2

In my application I have a user which has a profile and an address. The relationship between those tables are:

  • users: id, type, registered, email...
  • profiles: user_id, address_id, first_name, last_name, gender, status, etc..
  • addresses: id, city, street, house_number, apartment

Those tables have some Enum fields on them, but I think it might not be efficient at-all since I'm going to do some intensive user's lookup based on their address and profile so I thought maybe I should use reference tables instead? (I also gain the indexing with an integer which is better).

For example, In profiles I have a status enum field which gets the following values for now:

  • single
  • married
  • widowed
  • divorced

so I thought about maybe having a statuses table and a foreign key on profiles - status_id.

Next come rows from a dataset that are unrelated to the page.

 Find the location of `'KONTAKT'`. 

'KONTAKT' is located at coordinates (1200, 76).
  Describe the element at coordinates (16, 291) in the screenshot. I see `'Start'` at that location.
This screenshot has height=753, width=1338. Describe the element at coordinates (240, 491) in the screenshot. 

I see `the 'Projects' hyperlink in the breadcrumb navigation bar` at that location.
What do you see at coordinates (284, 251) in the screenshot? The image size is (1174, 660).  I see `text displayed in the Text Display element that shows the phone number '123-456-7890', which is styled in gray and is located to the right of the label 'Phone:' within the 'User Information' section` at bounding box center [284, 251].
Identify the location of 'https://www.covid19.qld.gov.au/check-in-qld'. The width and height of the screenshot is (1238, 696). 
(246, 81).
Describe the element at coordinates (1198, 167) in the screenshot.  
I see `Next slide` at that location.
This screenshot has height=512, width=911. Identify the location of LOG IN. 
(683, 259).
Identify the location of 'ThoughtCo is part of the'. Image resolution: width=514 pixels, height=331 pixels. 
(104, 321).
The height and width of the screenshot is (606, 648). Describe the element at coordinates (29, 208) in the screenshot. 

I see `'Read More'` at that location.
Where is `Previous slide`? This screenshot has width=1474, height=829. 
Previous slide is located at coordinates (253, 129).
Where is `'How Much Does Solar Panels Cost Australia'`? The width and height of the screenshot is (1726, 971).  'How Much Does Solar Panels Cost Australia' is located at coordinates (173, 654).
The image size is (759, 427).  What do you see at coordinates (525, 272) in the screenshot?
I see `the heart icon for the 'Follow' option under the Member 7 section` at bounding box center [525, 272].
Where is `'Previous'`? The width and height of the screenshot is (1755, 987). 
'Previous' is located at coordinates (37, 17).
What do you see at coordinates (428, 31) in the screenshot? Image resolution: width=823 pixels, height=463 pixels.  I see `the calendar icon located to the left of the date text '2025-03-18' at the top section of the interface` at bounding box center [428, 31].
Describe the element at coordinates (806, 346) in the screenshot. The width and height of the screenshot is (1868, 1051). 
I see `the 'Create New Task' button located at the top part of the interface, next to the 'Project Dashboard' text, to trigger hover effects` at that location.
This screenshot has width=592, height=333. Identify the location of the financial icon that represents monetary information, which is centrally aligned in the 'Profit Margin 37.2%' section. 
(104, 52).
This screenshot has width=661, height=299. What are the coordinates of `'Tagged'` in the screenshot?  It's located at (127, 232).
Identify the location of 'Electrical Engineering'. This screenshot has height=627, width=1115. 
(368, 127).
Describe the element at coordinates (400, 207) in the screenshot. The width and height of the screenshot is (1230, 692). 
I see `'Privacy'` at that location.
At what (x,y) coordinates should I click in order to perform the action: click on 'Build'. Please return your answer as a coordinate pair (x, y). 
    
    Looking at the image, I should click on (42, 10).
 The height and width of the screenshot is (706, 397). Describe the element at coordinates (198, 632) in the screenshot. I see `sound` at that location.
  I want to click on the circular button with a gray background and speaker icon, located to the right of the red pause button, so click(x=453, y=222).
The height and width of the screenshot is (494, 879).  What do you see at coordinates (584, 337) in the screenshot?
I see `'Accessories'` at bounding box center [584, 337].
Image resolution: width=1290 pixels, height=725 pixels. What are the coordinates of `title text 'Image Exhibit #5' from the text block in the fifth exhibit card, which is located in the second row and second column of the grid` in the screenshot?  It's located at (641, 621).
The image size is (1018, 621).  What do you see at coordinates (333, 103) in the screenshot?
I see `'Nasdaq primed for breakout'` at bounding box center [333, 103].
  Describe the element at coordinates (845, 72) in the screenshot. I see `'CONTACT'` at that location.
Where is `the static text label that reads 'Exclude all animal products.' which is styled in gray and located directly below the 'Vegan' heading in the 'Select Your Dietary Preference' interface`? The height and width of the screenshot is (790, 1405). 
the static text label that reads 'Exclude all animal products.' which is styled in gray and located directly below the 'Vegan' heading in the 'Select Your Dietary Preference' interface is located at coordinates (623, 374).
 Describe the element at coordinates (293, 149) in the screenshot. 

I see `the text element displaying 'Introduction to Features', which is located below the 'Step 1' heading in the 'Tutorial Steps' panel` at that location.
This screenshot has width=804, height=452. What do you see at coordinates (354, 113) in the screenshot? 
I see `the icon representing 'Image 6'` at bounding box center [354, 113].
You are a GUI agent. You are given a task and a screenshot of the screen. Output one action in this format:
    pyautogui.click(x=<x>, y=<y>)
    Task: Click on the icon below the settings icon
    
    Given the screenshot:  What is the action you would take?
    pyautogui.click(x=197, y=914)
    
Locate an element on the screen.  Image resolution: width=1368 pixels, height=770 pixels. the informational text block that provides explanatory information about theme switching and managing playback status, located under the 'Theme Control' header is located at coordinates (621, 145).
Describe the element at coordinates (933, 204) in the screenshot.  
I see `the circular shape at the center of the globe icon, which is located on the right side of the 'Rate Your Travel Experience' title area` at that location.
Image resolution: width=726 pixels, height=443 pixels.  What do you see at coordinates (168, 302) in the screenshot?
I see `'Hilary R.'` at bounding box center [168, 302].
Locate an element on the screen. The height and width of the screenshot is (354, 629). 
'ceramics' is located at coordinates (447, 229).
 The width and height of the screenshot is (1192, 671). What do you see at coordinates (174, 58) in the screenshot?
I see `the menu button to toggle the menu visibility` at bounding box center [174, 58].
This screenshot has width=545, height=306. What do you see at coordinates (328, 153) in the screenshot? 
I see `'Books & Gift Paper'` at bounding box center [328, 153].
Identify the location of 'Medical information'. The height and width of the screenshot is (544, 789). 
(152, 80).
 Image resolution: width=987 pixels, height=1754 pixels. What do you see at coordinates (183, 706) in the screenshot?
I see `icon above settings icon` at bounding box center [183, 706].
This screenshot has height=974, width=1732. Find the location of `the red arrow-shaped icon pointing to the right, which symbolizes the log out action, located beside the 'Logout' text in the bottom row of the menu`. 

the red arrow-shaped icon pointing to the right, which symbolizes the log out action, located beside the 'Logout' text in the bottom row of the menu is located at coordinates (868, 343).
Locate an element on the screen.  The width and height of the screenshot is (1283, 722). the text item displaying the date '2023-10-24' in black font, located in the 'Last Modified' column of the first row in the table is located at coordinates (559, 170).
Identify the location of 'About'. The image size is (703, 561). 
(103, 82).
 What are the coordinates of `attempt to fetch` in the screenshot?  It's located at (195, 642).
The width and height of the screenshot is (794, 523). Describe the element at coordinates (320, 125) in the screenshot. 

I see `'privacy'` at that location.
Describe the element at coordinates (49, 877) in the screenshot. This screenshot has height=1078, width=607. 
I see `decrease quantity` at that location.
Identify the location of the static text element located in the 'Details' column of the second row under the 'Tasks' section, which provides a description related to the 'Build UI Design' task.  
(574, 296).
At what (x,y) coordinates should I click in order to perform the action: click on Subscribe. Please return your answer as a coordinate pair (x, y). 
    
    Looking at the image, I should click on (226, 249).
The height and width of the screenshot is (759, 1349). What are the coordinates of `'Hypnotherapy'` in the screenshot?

Another dilemma about this is should I have a reference table for a gender as-well? Currently I only accept male and female values in my enum field for gender, but maybe in the future we will want to add a transgender or anything else. I will also do an intensive user lookup based on gender of-course. Should I also extract it into a reference table?

kfirba
  • 5,231
  • 14
  • 41
  • 70
  • These are all good ideas, but be wary of overnormalising at the outset. We accept that we will have to tweak our schemas, queries and code a little bit as we go along, but the tweaks you're suggesting aren't obvious performance enhancers - although the additional functionality may prove necessary. – Strawberry Nov 26 '15 at 05:07
  • @strawberry what are the downsides of overnormalizing my database? My select queries will get slower because I will need to join more tables to the query? – kfirba Nov 26 '15 at 05:34
  • Queries get more cumbersome and maintenance gets more complicated. Personally, I hate enums, so would always normalise them out, but that's an aesthetic or emotional choice rather than a logical one. – Strawberry Nov 26 '15 at 05:41
  • @strawberry haha emotional choice. Love it. I'm also more inclined to use reference tables. I've also found a really nice answer about normalizing and denormalizing databases. The answer was - joins and smart. Properly index the fields your are joining on and you will see wonders: http://stackoverflow.com/questions/173726/when-and-why-are-database-joins-expensive – kfirba Nov 26 '15 at 05:50
  • @kfirba What did you end up doing? I've been wondering the same thing for scenarios like `gender` and `status`. Should those get their own table or just be an enum as a part of `profiles`? – atkayla Aug 24 '17 at 22:02

1 Answers1

0

Enums are internally stored as numbers. The data like gender or status in profile table doesn't get modified very often. So I personally would prefer enums. This would avoid the referencing overhead.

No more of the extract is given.